Modification of doxorubicin-loaded commercially available Lipodox® with cell-penetrating synthetic peptide, octa-arginine, to achieve improved anticancer activity. (A) Dox-L and R8-Dox-L were prepared by incorporation of hydrophilic co-polymer polyethyleneglycol-phosphatidylethanolamine (PEG-PE) and R8-PEG-PE into the liposomal lipid bilayer. (B) The confocal laser scanning micrograph shows murine mammary carcinoma cell (4T1) treated with Dox-L and R8-Dox-L at a Dox concentration 6 μg/mL. The cells were additionally stained with a DNA stain (blue) and an endosomal marker (green) for visualization of nuclei and endosomes. The merged picture indicated that R8-Dox-L delivered its pay-load to the nucleus more efficiently than Dox-L. (Scale bar. 15 nm.) (C) Co-localization of Dox signal with DNA and endosomes quantified by Image J software.
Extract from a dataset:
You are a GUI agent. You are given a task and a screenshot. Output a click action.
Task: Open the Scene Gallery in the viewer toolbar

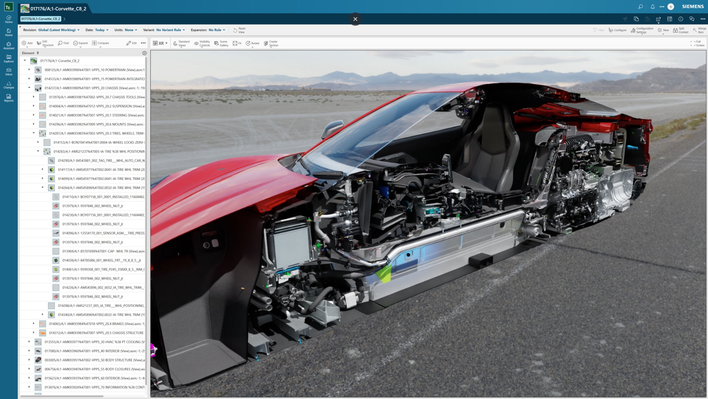coord(221,43)
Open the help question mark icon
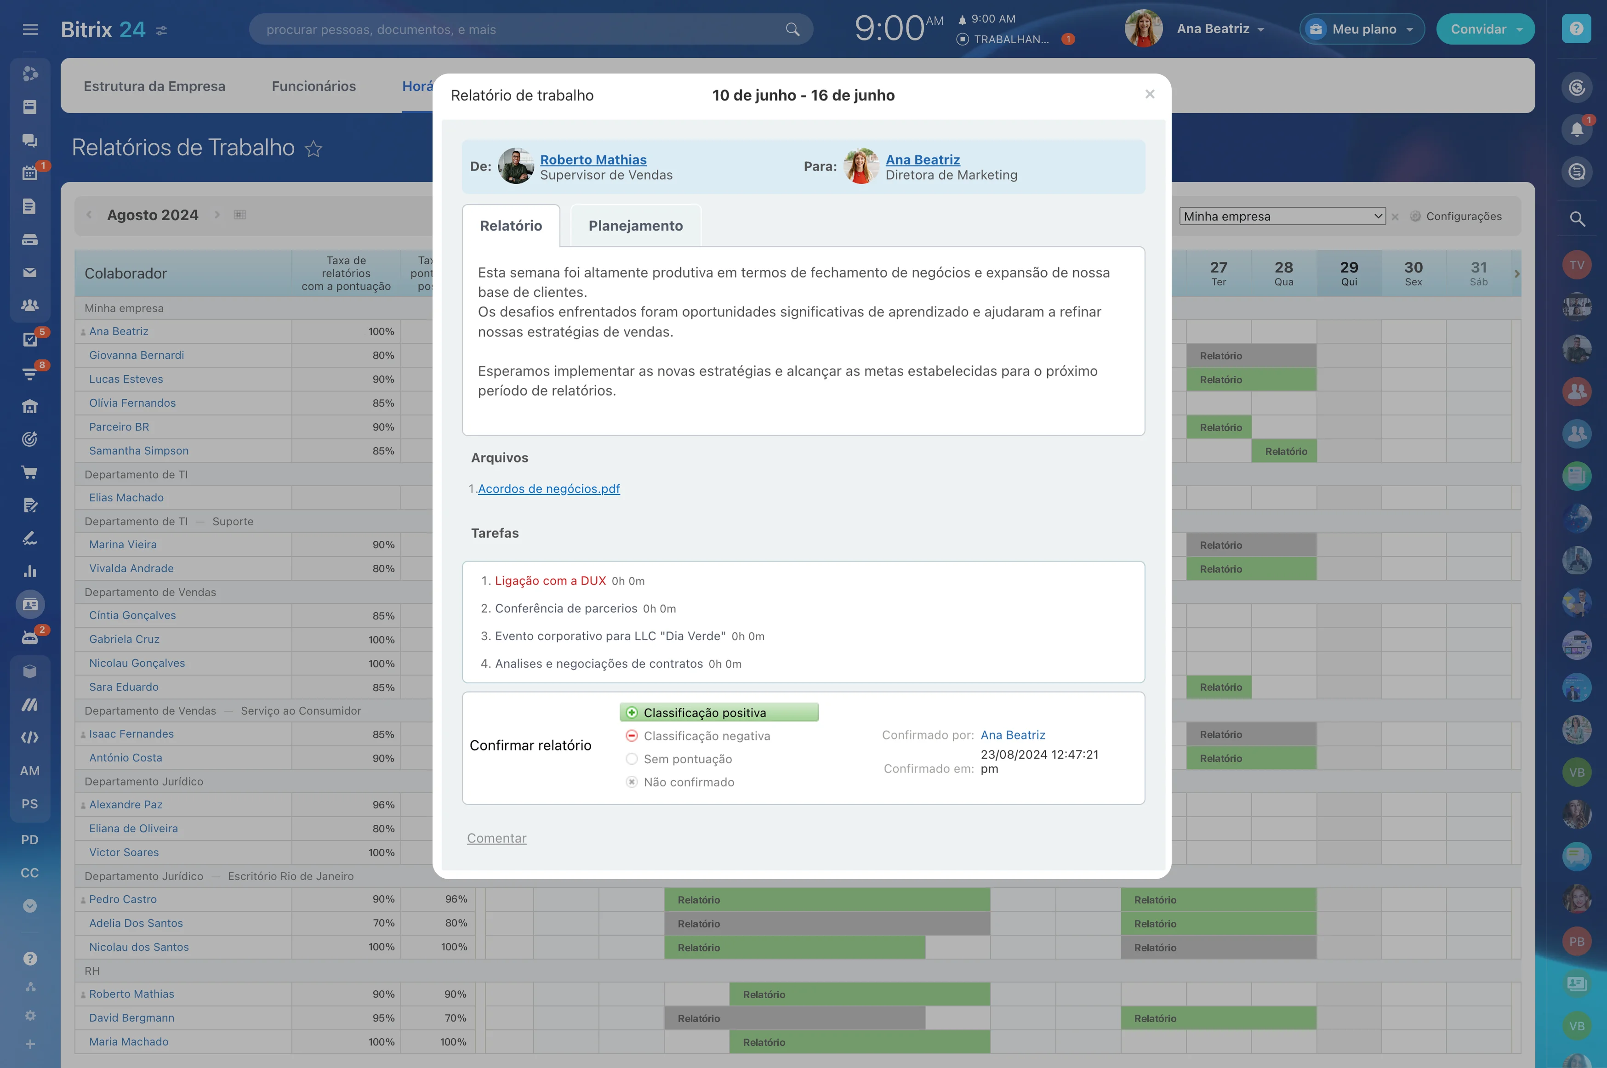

The Pearson’s coefficient of colocalization of Dox-L or R8-Dox-L with DNA and endosomes indicates that R8-Dox-L had significantly higher co-localization with DNA than endosomes, indicating an endosome-disrupting property of R8-Dox-L which resulted in more cytosolic delivery of the loaded doxorubicin compared to Dox-L.

Figure 5

Evaluation of efficacy of mitochondria-targeted liposomes. The liposomal surface was modified with a co-polymer, triphenylphosphonium-PEG-PE conjugate, for mitochondrial targeting (TPP-L). (A) Confocal microscopy of HeLa cells treated with rhodamine-labeled unmodified liposomes (PL) and TPP-L. Yellow dots in the merged picture indicate co-localization of red (liposome) and green (mitotracker) signals. (B) Evaluation of the cell-killing efficacy of paclitaxel-loaded TPP-L (TPP-L-PTX) on HeLa cells. The targeted delivery of paclitaxel to mitochondria resulted in a further decrease in cell viability. (C) The in vivo evaluation of the efficacy of TPP-L-PTX in reducing tumor volume. The arrows indicate the day of intravenous administration of liposomes at a paclitaxel dose of 1 mg/Kg. The significantly higher reduction in tumor volumes (p<0.01) indicated the higher therapeutic efficacy of mitochondrial-targeted PTX liposomes.

Figure 6

Schematic diagram of mitochondrial delivery of MITO-Porter encapsulated drugs. MITO-Porters enter cells via macropinocytosis. Disruption of macropinosomes liberates MITO-Porter, which is translocated to the mitochondria via electrostatic interaction of mitochondria with the MITO-Porter membrane component, R8. The liposomal cargo is delivered to the mitochondria via mitochondrial membrane fusion.